## INPUT RECORDS
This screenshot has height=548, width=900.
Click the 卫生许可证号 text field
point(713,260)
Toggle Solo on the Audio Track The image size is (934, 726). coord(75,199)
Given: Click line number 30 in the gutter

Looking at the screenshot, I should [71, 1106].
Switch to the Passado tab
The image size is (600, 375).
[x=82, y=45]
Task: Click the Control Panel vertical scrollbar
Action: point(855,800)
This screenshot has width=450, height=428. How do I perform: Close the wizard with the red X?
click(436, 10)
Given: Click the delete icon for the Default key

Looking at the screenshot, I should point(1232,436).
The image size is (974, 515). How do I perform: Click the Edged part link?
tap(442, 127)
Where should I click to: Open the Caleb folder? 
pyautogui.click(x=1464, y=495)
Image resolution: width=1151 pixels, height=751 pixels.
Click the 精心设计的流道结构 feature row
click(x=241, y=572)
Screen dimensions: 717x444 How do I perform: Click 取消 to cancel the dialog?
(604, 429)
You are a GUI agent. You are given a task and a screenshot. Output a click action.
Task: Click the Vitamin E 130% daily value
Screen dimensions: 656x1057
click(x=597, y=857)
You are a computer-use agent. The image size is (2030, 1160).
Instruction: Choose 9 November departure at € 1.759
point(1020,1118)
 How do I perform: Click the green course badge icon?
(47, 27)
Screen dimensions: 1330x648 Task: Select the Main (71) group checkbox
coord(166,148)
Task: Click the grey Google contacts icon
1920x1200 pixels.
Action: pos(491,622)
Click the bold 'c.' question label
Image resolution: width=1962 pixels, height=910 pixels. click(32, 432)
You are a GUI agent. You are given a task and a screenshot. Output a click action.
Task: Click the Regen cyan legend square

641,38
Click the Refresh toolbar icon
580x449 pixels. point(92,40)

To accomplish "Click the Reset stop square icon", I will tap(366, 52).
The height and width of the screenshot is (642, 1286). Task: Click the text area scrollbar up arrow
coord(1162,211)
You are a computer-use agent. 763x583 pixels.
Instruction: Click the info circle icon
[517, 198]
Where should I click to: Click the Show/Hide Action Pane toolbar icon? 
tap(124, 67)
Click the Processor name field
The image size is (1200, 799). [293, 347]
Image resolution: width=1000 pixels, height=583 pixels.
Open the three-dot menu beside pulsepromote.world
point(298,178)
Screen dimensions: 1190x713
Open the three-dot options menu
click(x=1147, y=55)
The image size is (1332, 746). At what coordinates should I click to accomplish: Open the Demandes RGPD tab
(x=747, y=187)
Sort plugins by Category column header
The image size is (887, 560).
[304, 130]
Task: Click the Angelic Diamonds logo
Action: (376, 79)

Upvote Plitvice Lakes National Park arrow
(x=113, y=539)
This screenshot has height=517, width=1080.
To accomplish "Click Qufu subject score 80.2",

## TASK
Write all of the data above again, exactly as given.

## SOLUTION
This screenshot has height=548, width=900.
Click the 卫生许可证号 text field
point(713,260)
Toggle Solo on the Audio Track The image size is (934, 726). coord(75,199)
Given: Click line number 30 in the gutter

Looking at the screenshot, I should [71, 1106].
Switch to the Passado tab
The image size is (600, 375).
[x=82, y=45]
Task: Click the Control Panel vertical scrollbar
Action: point(855,800)
This screenshot has width=450, height=428. How do I perform: Close the wizard with the red X?
click(436, 10)
Given: Click the delete icon for the Default key

Looking at the screenshot, I should point(1232,436).
The image size is (974, 515). How do I perform: Click the Edged part link?
tap(442, 127)
Where should I click to: Open the Caleb folder? 
pyautogui.click(x=1464, y=495)
Image resolution: width=1151 pixels, height=751 pixels.
Click the 精心设计的流道结构 feature row
click(x=241, y=572)
Screen dimensions: 717x444 How do I perform: Click 取消 to cancel the dialog?
(604, 429)
You are a GUI agent. You are given a task and a screenshot. Output a click action.
Task: Click the Vitamin E 130% daily value
Screen dimensions: 656x1057
click(x=597, y=857)
You are a computer-use agent. The image size is (2030, 1160).
Instruction: Choose 9 November departure at € 1.759
point(1020,1118)
 How do I perform: Click the green course badge icon?
(47, 27)
Screen dimensions: 1330x648 Task: Select the Main (71) group checkbox
coord(166,148)
Task: Click the grey Google contacts icon
1920x1200 pixels.
Action: pos(491,622)
Click the bold 'c.' question label
Image resolution: width=1962 pixels, height=910 pixels. click(32, 432)
You are a GUI agent. You are given a task and a screenshot. Output a click action.
Task: Click the Regen cyan legend square

641,38
Click the Refresh toolbar icon
580x449 pixels. point(92,40)

To accomplish "Click the Reset stop square icon", I will tap(366, 52).
The height and width of the screenshot is (642, 1286). Task: Click the text area scrollbar up arrow
coord(1162,211)
You are a computer-use agent. 763x583 pixels.
Instruction: Click the info circle icon
[517, 198]
Where should I click to: Click the Show/Hide Action Pane toolbar icon? 
tap(124, 67)
Click the Processor name field
The image size is (1200, 799). [293, 347]
Image resolution: width=1000 pixels, height=583 pixels.
Open the three-dot menu beside pulsepromote.world
point(298,178)
Screen dimensions: 1190x713
Open the three-dot options menu
click(x=1147, y=55)
The image size is (1332, 746). At what coordinates should I click to accomplish: Open the Demandes RGPD tab
(x=747, y=187)
Sort plugins by Category column header
The image size is (887, 560).
[304, 130]
Task: Click the Angelic Diamonds logo
Action: (376, 79)

Upvote Plitvice Lakes National Park arrow
(x=113, y=539)
This screenshot has height=517, width=1080.
To accomplish "Click Qufu subject score 80.2",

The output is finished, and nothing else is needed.